These combined numerical methods and computing hardware optimizations have significantly improved the capabilities of Berkeley SPICE, making it a more robust and efficient tool for electronic circuit simulation.
A leap forward in analog simulation technology
Qorvo’s QSPICE introduces a paradigm shift in analog simulation technology, empowering designers to explore uncharted territories in power management and analog circuits. In the past, power designers were largely reliant on analog circuits and silicon power switches.
However, with the rapid advancement of technology, the inclusion of digital control and compound semiconductors in sophisticated power designs has become common. QSPICE is arising to meet this challenge, providing a seamless platform for simulating complex digital circuits and algorithms alongside traditional analog circuits.
A toolbox for complex hardware and software challenges
As technology becomes increasingly intricate, system designers face a myriad of complex hardware and software challenges. QSPICE rises to the occasion, offering mixed-mode simulation capabilities that allow designers to address these intricate problems with ease.
From developing AI algorithms for EV battery charging to optimizing Qorvo pulsed-radar power supplies and evaluating state-of-the-art SiC FETs, QSPICE opens doors to new possibilities. It proves to be the perfect platform for innovation in the ever-evolving landscape of power and analog design.
QSPICE’s inclusion of SiC JFETs and cascode FETs as native circuit elements brings several benefits to the simulation process, including:
- Improved simulation speed: By representing SiC JFETs and cascode FETs as native circuit elements, the internal circuitry of these devices can be combined into equivalent circuits with fewer nodes. This simplification reduces the complexity of the circuit being simulated, leading to faster simulation times.
- Enhanced robustness: Simplifying the representation of these specialized devices as native circuit elements can lead to more stable and robust simulations. Fewer nodes and simpler equivalent circuits can reduce numerical errors and potential convergence issues, improving the overall reliability of the simulation results.
- Accurate representation: Since SiC JFETs and cascode FETs are crucial components in modern electronic circuits, having them as native elements allows for a more accurate representation of their behavior during simulation. This accuracy is essential for designers to make informed decisions about circuit performance.

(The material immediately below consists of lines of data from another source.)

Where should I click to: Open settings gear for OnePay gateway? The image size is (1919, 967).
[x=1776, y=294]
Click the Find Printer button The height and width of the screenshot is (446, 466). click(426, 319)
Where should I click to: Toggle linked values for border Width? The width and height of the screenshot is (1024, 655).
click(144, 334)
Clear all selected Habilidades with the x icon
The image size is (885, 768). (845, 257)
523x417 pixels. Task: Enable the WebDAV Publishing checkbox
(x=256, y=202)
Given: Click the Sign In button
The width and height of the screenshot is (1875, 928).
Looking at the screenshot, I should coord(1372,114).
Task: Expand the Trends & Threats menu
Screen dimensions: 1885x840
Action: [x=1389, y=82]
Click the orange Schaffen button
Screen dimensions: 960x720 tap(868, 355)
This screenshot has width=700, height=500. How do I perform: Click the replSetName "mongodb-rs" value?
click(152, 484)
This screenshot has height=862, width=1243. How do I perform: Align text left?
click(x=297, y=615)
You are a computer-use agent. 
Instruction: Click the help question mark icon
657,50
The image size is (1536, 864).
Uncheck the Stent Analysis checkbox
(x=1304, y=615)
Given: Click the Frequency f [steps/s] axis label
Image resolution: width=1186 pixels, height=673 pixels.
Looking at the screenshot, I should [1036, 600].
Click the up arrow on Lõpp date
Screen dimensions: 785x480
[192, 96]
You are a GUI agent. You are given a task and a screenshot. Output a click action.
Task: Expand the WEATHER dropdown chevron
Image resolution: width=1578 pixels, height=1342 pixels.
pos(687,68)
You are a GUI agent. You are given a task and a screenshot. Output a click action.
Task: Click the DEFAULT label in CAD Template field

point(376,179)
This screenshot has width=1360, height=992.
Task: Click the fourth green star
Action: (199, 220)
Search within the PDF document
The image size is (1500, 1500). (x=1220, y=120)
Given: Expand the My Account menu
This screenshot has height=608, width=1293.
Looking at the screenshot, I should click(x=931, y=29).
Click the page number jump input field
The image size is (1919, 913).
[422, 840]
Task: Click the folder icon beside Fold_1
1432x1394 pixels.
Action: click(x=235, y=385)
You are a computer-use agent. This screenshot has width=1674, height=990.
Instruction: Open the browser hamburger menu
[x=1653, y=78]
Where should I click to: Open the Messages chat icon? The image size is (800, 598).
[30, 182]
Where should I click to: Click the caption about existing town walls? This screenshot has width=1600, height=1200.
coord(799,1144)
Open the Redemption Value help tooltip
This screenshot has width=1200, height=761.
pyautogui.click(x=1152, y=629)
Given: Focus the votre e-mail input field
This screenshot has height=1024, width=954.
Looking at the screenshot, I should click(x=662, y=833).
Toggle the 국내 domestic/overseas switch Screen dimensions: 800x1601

- Seamless integration: Native circuit elements seamlessly integrate with the rest of the QSPICE simulation engine, leveraging the existing algorithms and optimizations to efficiently handle these devices. This integration ensures smooth simulation workflows without the need for additional external models.
Overall, the integration of SiC JFETs and cascode FETs as native circuit elements in QSPICE demonstrates a commitment to providing a comprehensive and efficient simulation platform for electronic circuit design, benefiting circuit designers by offering faster simulations and more accurate results.
According to Qorvo, QSPICE also comes with numerous enhancements that outshine traditional analog modeling tools, including:
- Support for advanced analog and digital system simulations: QSPICE goes beyond traditional analog simulation, making it suitable for complex AI and machine-learning applications. This versatility enables designers to explore new frontiers in circuit design.
- Advanced simulation engine: The upgraded simulation engine employs state-of-the-art numerical methods, optimizing it for modern computing hardware. With a GPU-rendered user interface and SSD-aware memory management, QSPICE delivers significantly higher simulation speed and accuracy, elevating the design experience.
- Reduced runtimes and a 100% completion rate: In benchmark tests, QSPICE demonstrated reduced runtimes and a remarkable 100% completion rate when subjected to a suite of challenging test circuits. In contrast, popular SPICE simulators experienced failure rates of up to 15% under similar conditions.
- Regularly updated QSPICE model library: To further enhance the user experience, QSPICE provides a constantly updated model library featuring Qorvo’s SiC and advanced power management solutions. This resource empowers designers to explore and design with Qorvo’s cutting-edge power technologies effortlessly.
QSPICE’s mixed-mode simulation capabilities enables engineers to seamlessly integrate and simulate complex digital algorithms alongside analog circuits. With QSPICE, engineers can code digital algorithms in C++ or Verilog and present them as test vectors for SPICE simulations. This mixed-mode simulation approach allows for the verification of digital algorithms, evaluation of system behavior, and provides flexibility in handling complex designs.
However, engineers should be aware of potential limitations and considerations, such as the need for careful modeling and verification of digital algorithms to ensure accurate and reliable simulation results.
QSPICE assists engineers in tackling power integrity and noise analysis challenges in modern power management and mixed-signal designs, according to Engelhardt. The tool allows the simulation of interconnection parasitic impedances using extracted netlists from third-party tools or through QSPICE’s own computation based on dimension and metal alloy information. This capability helps engineers analyze power integrity and noise in high-frequency applications.
Additionally, QSPICE addresses the unique simulation challenges associated with wide-bandgap (WBG) semiconductors like SiC and gallium nitride (GaN). It extends the device equations to simulate GaN and SiC as native circuit elements, considering aspects like gate leakages, subthreshold conduction and linear regions for accurate representation.
Moreover, QSPICE introduces a new capability to differentiate between displacement currents and dissipation currents, enabling detailed and accurate reporting of power dissipation in devices, which is crucial for thermal considerations in cutting-edge materials.
Overall, QSPICE provides comprehensive tools to handle power integrity, noise simulation and address the complexities of WBG semiconductor materials, supporting engineers in designing and optimizing advanced electronic circuits.